Start of DATASET EXCERPTS
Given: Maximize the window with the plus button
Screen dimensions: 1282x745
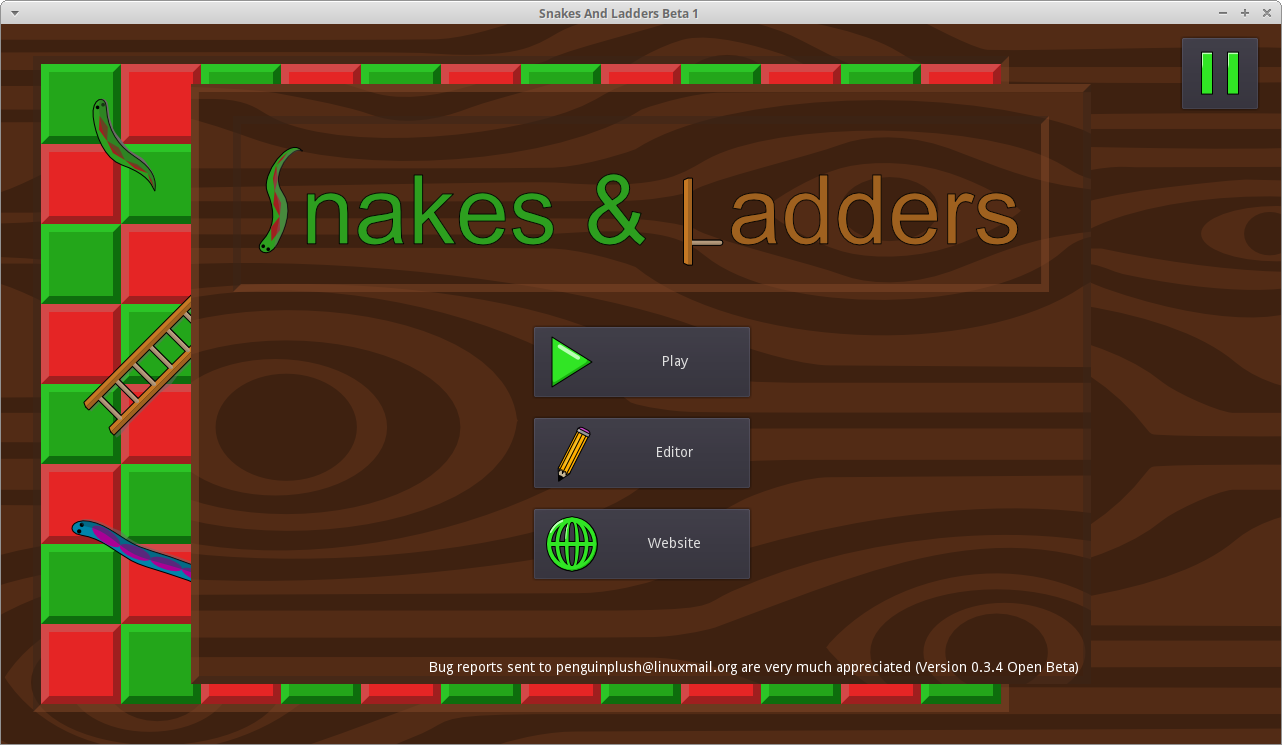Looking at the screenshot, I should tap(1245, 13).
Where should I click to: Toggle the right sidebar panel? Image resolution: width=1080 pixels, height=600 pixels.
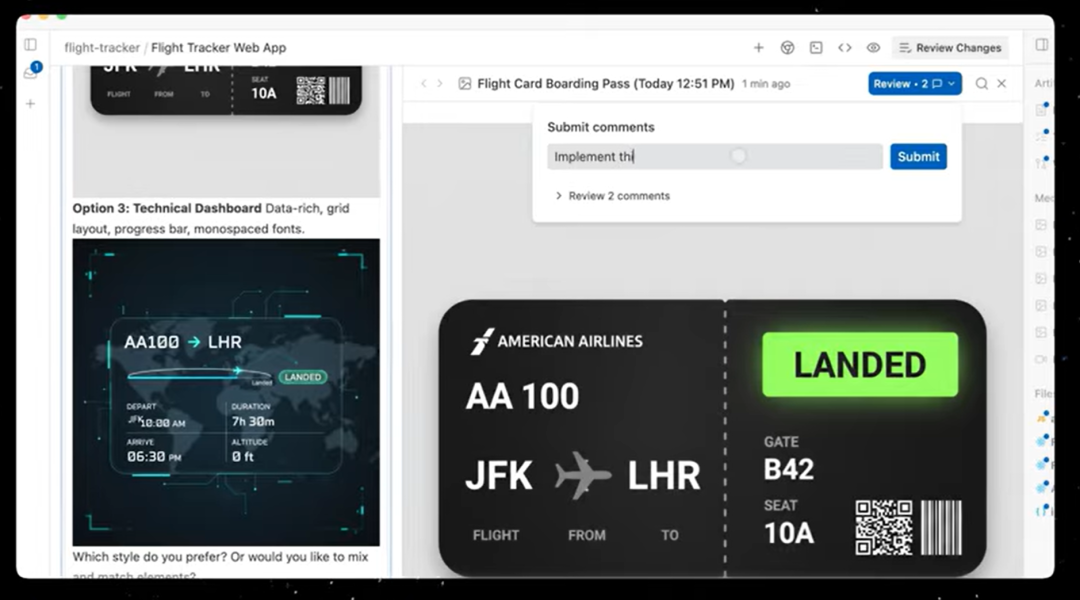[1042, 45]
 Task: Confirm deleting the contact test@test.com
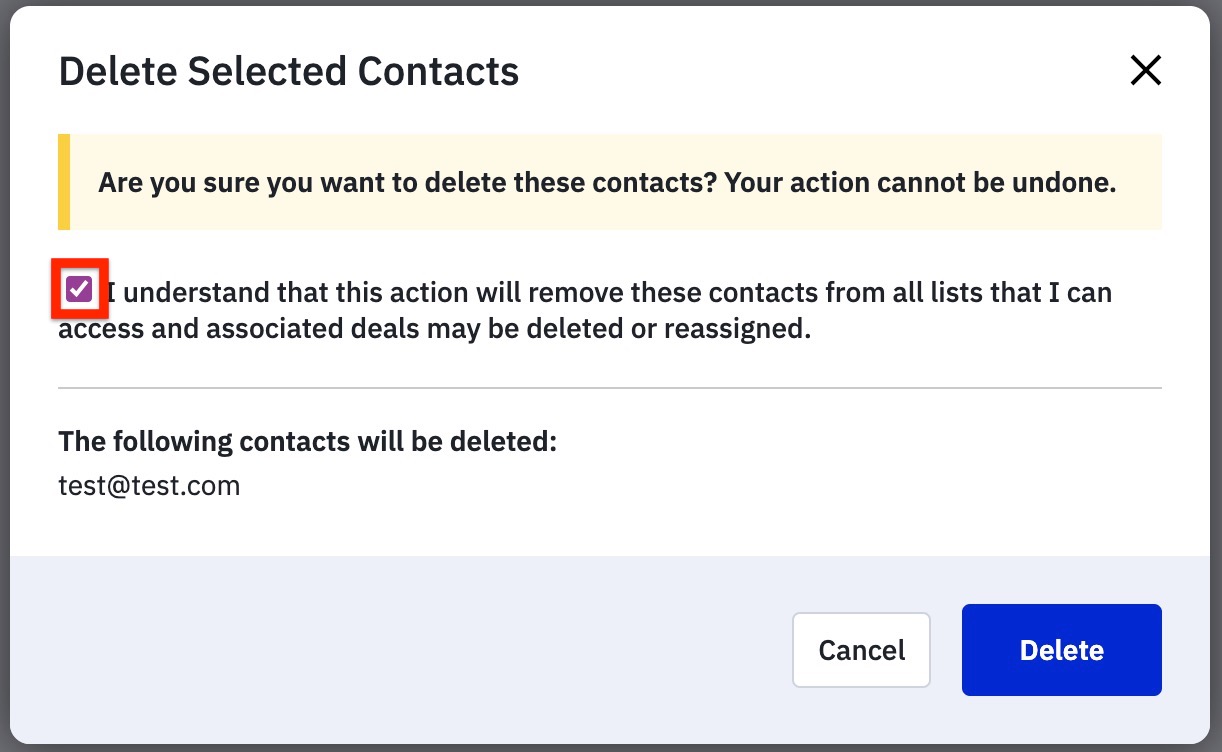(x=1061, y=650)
End of DATASET EXCERPTS
Start of DATASET EXCERPTS
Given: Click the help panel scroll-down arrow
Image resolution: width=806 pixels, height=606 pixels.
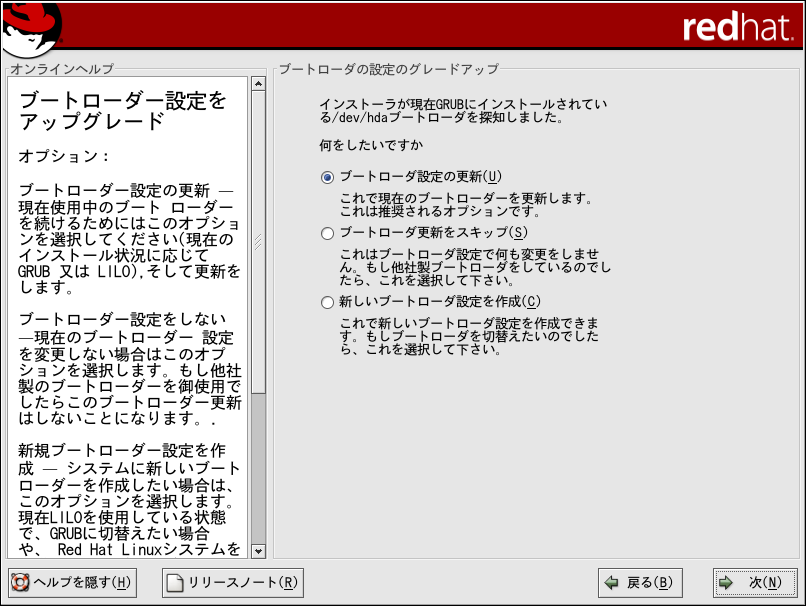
End of DATASET EXCERPTS
Start of DATASET EXCERPTS
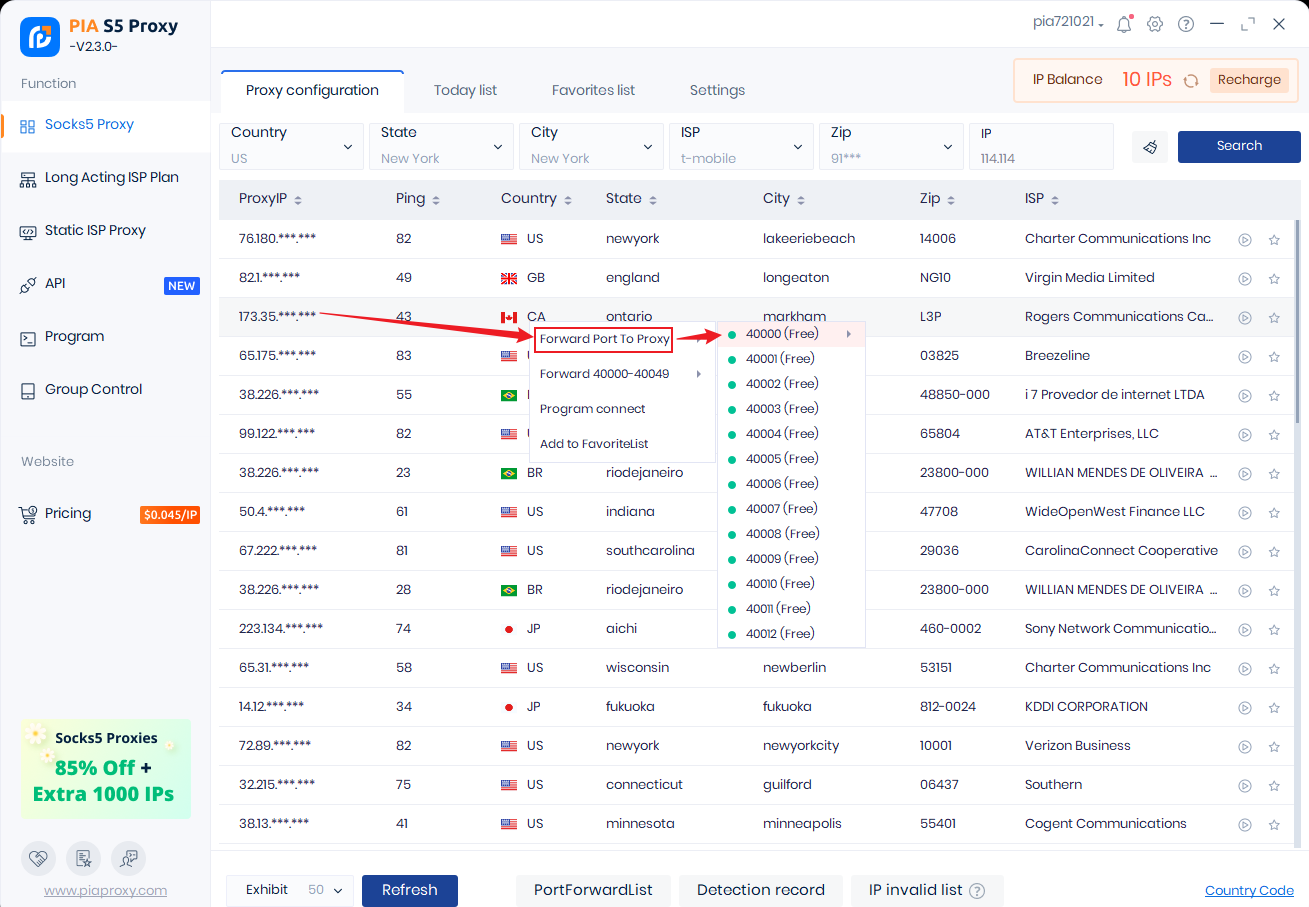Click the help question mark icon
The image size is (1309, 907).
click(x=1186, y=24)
End of DATASET EXCERPTS
Would you copy, unchanged, the stretch of the records above that begins at the line containing "Given: Click the help panel scroll-down arrow" and ends at the line containing "Image resolution: width=806", and only that?

RESPONSE AREA:
Given: Click the help panel scroll-down arrow
Image resolution: width=806 pixels, height=606 pixels.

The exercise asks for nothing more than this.